Francesco Firano, proprietario dell'exchange italiano BitGrail, è stato condannato a restituire i fondi dei propri clienti

Francesco Firano, fondatore e proprietario dell'exchange italiano di criptovalute BitGrail, è stato condannato a restituire quanti più fondi possibili ai propri clienti. Il resoconto del tribunale è stato recentemente pubblicato sulla pagina Bit Grail Victims Group di Medium.

"La corte stabilisce che sia BitGrail che il Sig. Firano debbano dichiarare bancarotta", è possibile leggere all'interno del documento. "E autorizza il sequestro di svariati beni appartenenti al Sig. Firano."

Pare che le autorità abbiano già confiscato beni per un valore di oltre un milione di dollari, compresa l'automobile dell'uomo. Il resoconto spiega inoltre che "milioni di dollari in criptovalute sono stati sequestrati dai conti dell'exchange BitGrail, e spostati in conti gestiti da fiduciari selezionati dal tribunale."

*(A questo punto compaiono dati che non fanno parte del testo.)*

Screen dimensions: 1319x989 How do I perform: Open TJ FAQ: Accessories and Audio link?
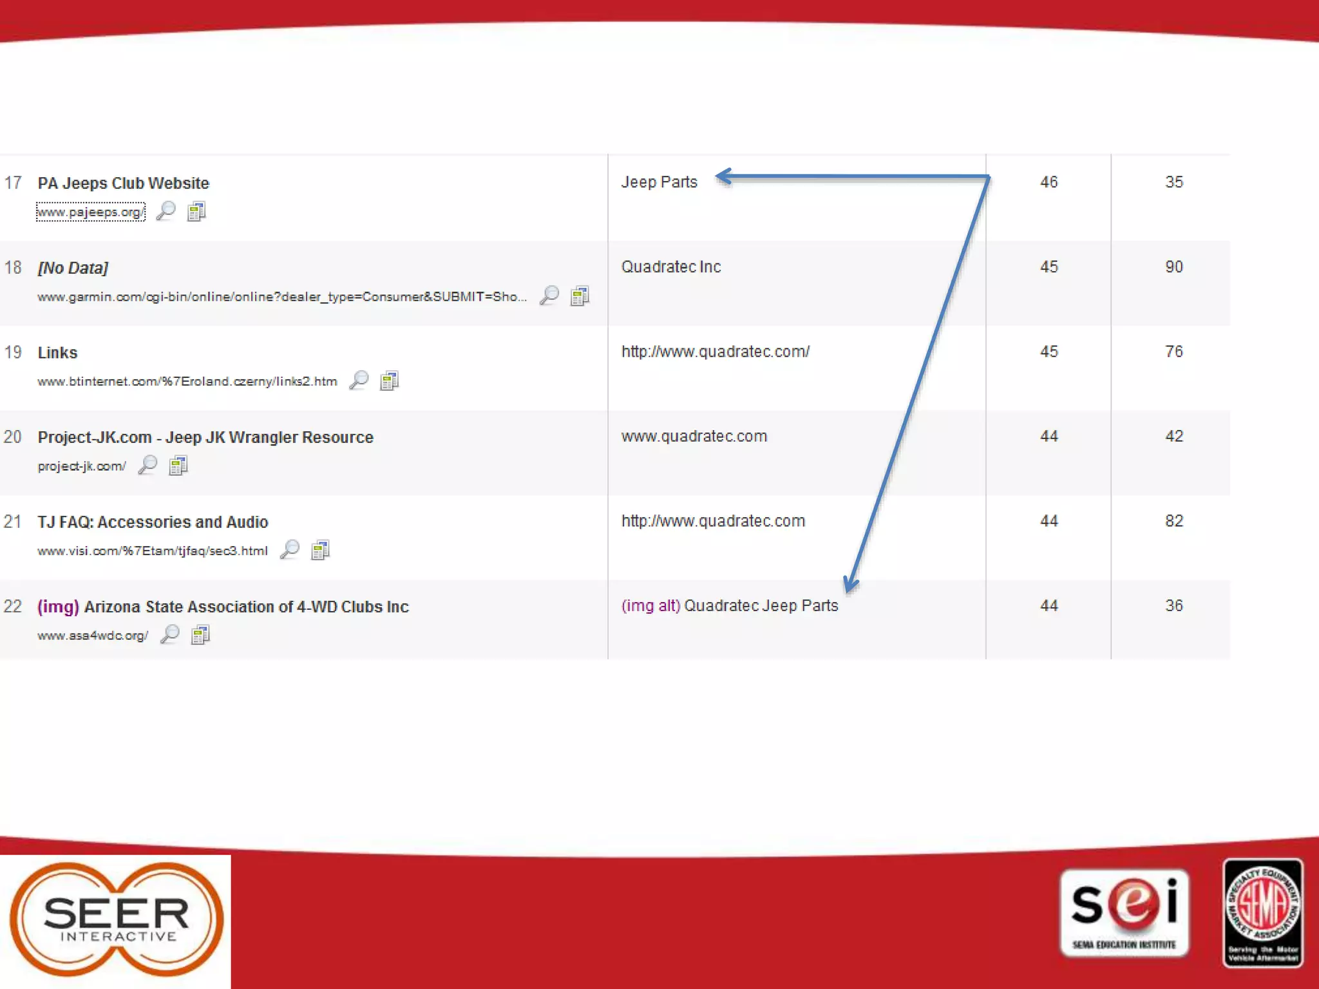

"È stato l'exchange BitGrail che, a causa di un difetto software, ha effettuato molteplici richieste al nodo e permesso ai fondi di abbandonare il wallet. Non è stata la rete Nano a consentire prelievi multipli. Inoltre, l'exchange conservava i propri fondi in criptovaluta Nano all'interno di un 'hot wallet', compromettendone la sicurezza."

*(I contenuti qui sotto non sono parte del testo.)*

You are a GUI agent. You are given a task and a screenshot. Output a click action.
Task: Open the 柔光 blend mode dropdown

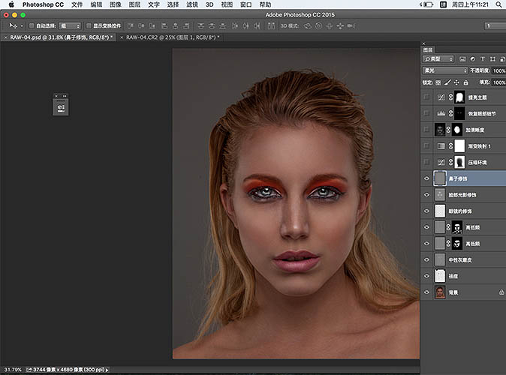(445, 71)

Già nel luglio del 2017, 2,5 milioni di Nano erano stati sottratti dall'exchange: pare che Firano fosse a conoscenza dell'accaduto, in quanto aveva scritto su Twitter che gli account coinvolti erano stati inseriti nella lista nera della piattaforma. Tuttavia nell'ottobre dello stesso anno erano stati rubati altri 7,5 milioni di Nano.

A dicembre Firano ha poi convertito il wallet centrale in un cold wallet, e l'attività dell'exchange è divenuta discontinua. Fra il 2 e il 5 febbraio dello scorso anno, hanno scoperto gli inquirenti, l'uomo aveva inoltre depositato circa 230 Bitcoin (BTC) all'interno del proprio conto personale su un exchange, pochi giorni prima dell'annuncio del furto su BitGrail.

Questa storia aveva iniziato ad attirare le attenzioni della comunità internazionale proprio a febbraio, quando Firano chiese agli sviluppatori di Nano di alterare i registri della blockchain con una hard fork, così da ripristinare i fondi rubati.